Major et Vadeboncoeur intimes

Pierre Vadeboncœur
Photo: Gaétan Dostie Pierre Vadeboncœur

André Major et Pierre Vadeboncoeur sont deux figures importantes du monde littéraire québécois des 50 dernières années. Le premier a fait partie de l’équipe fondatrice de la revue Parti pris, en 1963, avant de devenir un romancier salué par la critique. Son engagement politique pour l’indépendance, la laïcité et le socialisme s’est fait plus discret avec le temps. Le second a collaboré à Cité libre, mais a bien accueilli le renouveau incarné par la génération de Parti pris. Avocat à la CSN et essayiste de haut vol, Vadeboncoeur, jusqu’à sa mort en 2010, n’a cessé de plaider pour l’indépendance et la justice sociale.

De 1972 à 2005, les deux écrivains ont entretenu une correspondance amicale intermittente, nourrie par leurs idées et sentiments sur leur vie, leurs lectures et leur travail d’écrivain.

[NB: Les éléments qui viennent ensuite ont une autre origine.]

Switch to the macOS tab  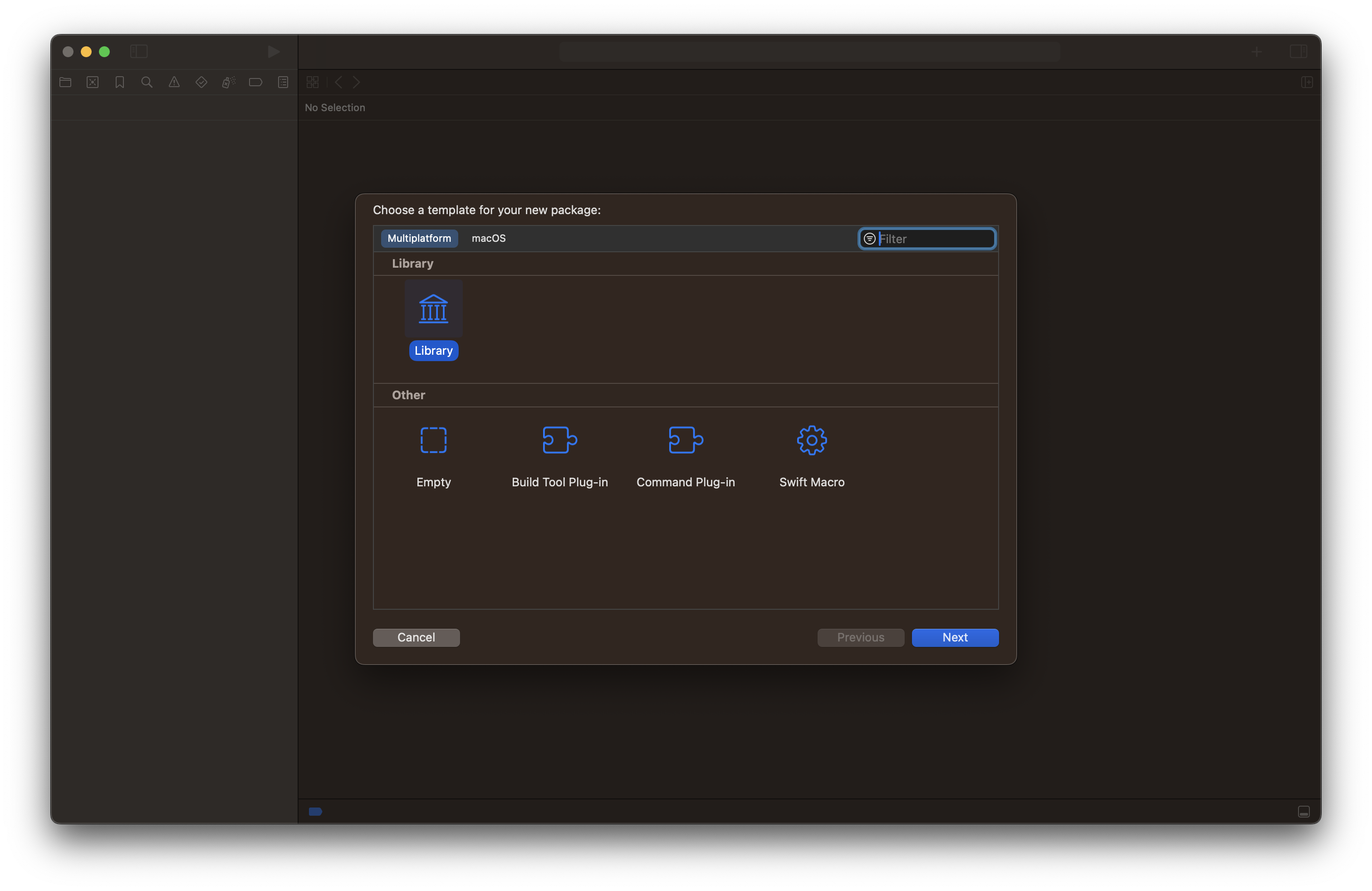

Ces lettres sont regroupées dans Nous retrouver à mi-chemin. Major, au début des échanges, a 30 ans, et Vadeboncoeur 52 ans. Le jeune auteur admire le plus vieux qui l’accueille avec un grand respect. L’un comme l’autre n’hésite d’ailleurs pas à manier l’encensoir envers le destinataire.

On découvre, dans ces pages, un Vadeboncoeur qui écrit plus simplement que dans son oeuvre essayistique, qui admet préférer les romans d’aventures à ceux de Proust, qui confie, en 1975, n’avoir lu ni VLB ni Ducharme et être peu sensible à l’oeuvre de Ferron, et qui insiste pour décrire son travail comme une « quête heureuse de l’être aussi bien que du mot qui, par bonheur, par rencontre heureuse, l’exprime, le fait sentir, me permet de le toucher ». En 1977, il sermonne Major, qui vient de recevoir le Prix du Gouverneur général de 1976 pour son roman Les rescapés (Quinze). « On ne doit absolument pas toucher à l’argent d’un symbole honni », écrit-il.

Retrait et réalité

Major, qui confie s’être éloigné de Parti pris afin d’éviter l’enfermement dans un système idéologique, se défend en invoquant l’audience qu’un tel prix peut donner à son oeuvre, mais Vadeboncoeur lui réplique que ses arguments sont faibles et illustrent le « manque de trempe » des Québécois, obstacle à l’indépendance.

Cette trempe, Major admet, en toute modestie, ne plus la revendiquer. Celui qui a déjà justifié l’action violente du FLQ dans les années 1960 témoigne, à quelques reprises, de « la trouble indécision de l’adolescence » qui le taraude et confie que « l’esprit sûr de lui » lui demeure un mystère. Il voit dans sa jeunesse militante des années d’agitation, vécues en l’absence d’assises intérieures, ce qui explique son désir subséquent « d’un retrait, d’une distance ». Ses lettres, comme son oeuvre d’ailleurs, sont habitées par un tremblement existentiel qu’il ne cache pas et qui leur donne leur qualité.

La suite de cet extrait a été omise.